### Given text
-------
Season 2 (2020.10-11)

Part 1: 10 am–12 pm, Friday, October 2, 2020 [JST: Japan Standard Time]

Kathryn Franich (U Delaware)

"Rhythmic Alignment in Medʉmba Language and Song: The Role of Metrical Foot Structure"


Across many different languages and musical traditions of the world, metrical structure has been found to play a role in the rhythmic mapping of speech to music. Many African tone languages lack clear evidence of metrical stress, despite often showing phonological patterns which are consistent with the existence of foot structure. Whether feet are truly rhythmic in nature in these languages remains a question of some debate, however. This talk presents evidence from Medʉmba, a Grassfields Bantu language, that foot heads are, indeed, rhythmically prominent in the language. I draw on evidence from a speech production task as well as from text-setting patterns in two traditional songs that foot heads, which tend to align with the left edge of word stems, play a role in rhythmic coordination akin to stressed syllables in languages like English. I show that, while the precise alignment of metrically-prominent syllables in music is culturally-dependent, distributional patterns nonetheless evidence a common rhythmic function of metrically-prominent syllables in music across languages and cultures.


Laura McPherson (U Dartmouth)

"Grammatical tone and its segmental correlates: Insights for analysis"
-------
### What is expected
Continue the seminar listing above from the point where it stops.

### Record list
-------
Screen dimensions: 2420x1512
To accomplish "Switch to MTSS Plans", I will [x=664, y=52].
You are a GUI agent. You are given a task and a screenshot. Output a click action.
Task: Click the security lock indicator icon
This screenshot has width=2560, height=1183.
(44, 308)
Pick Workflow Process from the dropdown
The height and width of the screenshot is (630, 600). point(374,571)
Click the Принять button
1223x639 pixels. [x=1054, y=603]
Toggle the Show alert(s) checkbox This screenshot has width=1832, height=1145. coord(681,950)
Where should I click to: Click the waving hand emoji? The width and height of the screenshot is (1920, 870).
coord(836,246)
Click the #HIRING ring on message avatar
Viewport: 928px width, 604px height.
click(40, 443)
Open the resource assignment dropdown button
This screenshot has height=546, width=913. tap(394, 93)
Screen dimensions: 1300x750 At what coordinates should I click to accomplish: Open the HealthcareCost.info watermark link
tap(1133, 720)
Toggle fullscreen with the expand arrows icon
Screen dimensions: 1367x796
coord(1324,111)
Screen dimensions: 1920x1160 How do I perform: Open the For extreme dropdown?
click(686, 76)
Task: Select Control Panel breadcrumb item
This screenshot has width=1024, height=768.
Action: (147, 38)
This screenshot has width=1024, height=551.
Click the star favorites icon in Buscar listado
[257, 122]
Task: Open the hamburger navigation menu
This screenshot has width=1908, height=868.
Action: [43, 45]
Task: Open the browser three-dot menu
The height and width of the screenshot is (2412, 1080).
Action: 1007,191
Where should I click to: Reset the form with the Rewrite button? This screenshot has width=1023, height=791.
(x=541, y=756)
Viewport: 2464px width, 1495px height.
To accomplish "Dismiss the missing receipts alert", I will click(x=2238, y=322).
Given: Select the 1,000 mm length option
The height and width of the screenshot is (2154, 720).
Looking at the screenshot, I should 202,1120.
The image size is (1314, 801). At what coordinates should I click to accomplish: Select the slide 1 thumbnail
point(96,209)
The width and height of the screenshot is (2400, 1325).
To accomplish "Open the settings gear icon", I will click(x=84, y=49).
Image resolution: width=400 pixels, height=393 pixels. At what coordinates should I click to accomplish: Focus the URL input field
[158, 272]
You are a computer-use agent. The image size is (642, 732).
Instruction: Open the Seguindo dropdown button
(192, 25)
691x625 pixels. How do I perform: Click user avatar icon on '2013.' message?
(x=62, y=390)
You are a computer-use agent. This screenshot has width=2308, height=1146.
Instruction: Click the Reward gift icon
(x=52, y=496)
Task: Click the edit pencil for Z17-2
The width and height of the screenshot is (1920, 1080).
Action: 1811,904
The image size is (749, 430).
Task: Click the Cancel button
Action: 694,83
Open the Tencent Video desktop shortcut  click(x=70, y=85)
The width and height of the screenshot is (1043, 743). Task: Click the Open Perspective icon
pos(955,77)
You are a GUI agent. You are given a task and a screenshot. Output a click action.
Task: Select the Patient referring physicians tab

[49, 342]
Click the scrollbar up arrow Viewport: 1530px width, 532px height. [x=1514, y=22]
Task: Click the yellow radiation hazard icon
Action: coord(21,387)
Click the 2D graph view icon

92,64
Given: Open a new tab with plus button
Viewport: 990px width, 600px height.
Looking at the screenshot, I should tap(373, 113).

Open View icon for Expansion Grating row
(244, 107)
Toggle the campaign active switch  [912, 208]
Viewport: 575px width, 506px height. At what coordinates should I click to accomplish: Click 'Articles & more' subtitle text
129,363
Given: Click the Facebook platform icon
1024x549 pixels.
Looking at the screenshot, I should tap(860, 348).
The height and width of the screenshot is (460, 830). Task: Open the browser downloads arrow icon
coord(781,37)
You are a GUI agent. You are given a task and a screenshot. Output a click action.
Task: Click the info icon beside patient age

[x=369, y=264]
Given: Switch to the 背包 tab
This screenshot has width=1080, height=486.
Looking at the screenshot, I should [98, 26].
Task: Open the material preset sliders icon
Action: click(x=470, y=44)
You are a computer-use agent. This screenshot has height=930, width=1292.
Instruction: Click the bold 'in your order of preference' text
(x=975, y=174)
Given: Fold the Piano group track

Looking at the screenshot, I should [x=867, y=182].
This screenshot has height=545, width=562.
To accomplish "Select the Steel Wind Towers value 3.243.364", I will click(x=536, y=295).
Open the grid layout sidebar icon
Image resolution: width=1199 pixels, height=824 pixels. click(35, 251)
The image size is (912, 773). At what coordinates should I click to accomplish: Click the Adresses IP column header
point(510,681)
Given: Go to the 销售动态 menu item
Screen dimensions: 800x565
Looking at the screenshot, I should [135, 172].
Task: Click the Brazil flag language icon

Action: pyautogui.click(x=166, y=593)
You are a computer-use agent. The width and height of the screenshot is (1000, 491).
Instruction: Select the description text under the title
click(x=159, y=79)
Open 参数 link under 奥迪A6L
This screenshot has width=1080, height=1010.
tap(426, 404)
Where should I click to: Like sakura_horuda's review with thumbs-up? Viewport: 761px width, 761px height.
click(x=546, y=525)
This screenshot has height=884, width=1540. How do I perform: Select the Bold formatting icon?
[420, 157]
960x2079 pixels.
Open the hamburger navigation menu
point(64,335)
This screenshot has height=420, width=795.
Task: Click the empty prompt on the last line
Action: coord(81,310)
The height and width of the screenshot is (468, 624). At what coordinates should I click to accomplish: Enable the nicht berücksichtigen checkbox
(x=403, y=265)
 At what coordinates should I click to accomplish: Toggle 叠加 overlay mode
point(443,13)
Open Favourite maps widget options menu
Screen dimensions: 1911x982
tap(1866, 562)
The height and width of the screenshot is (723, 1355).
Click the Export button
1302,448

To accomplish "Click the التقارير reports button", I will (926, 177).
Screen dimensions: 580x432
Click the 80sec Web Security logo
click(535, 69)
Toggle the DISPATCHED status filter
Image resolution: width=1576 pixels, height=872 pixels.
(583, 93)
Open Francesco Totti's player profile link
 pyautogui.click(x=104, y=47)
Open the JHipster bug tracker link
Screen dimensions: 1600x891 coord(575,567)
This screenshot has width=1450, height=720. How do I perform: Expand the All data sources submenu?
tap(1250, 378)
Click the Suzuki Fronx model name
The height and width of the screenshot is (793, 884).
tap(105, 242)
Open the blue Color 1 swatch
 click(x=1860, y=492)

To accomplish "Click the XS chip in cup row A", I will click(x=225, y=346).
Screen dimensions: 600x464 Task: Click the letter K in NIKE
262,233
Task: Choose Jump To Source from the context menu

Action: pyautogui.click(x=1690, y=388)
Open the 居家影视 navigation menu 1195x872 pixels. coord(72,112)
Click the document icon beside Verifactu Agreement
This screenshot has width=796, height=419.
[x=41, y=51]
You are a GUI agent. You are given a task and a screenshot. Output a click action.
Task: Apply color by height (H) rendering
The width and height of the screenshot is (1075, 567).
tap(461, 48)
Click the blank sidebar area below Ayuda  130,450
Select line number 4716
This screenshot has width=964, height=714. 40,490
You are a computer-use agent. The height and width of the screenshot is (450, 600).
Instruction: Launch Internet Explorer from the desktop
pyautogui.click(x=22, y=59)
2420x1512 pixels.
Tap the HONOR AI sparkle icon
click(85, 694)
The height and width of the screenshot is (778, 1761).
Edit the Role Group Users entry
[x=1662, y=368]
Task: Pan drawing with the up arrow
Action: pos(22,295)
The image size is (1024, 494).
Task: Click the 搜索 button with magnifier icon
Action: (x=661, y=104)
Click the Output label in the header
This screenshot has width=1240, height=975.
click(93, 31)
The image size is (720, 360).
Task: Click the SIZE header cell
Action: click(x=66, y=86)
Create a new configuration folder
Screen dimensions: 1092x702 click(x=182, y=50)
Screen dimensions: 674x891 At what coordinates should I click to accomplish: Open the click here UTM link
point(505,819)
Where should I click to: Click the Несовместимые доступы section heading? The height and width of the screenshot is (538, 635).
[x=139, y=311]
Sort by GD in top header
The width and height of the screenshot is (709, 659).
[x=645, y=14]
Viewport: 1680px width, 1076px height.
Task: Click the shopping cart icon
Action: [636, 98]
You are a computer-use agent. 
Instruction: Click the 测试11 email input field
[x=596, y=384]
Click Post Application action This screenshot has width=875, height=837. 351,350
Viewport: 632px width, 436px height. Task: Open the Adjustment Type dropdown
-------
### Response
About half of the world's languages are tonal, i.e. pitch is used to differentiate lexical meaning of at least some morphemes. While this lexical tone receives the most attention and is the most familiar, the vast majority of tone languages also display "grammatical tone", i.e. pitch used or triggered by the morphosyntax. Despite its prevalence, grammatical tone remains understudied and undertheorized. This talk provides a general overview of the varied forms that grammatical tone can take, from clear tonal morphemes to tone changes triggered by syntactic structure without seeming to contribute any independent meaning. Parallels are drawn between these kinds of grammatical tone and better known phenomena in segmental morphology, serving both to demystify grammatical tone and to suggest avenues for theoretical analysis. I show that the category "grammatical tone" encompasses a diverse set of phenomena and defies any unitary analysis. Like Hyman (2007) famously put it, tone can do everything segmental morphology and phonology can do---and more.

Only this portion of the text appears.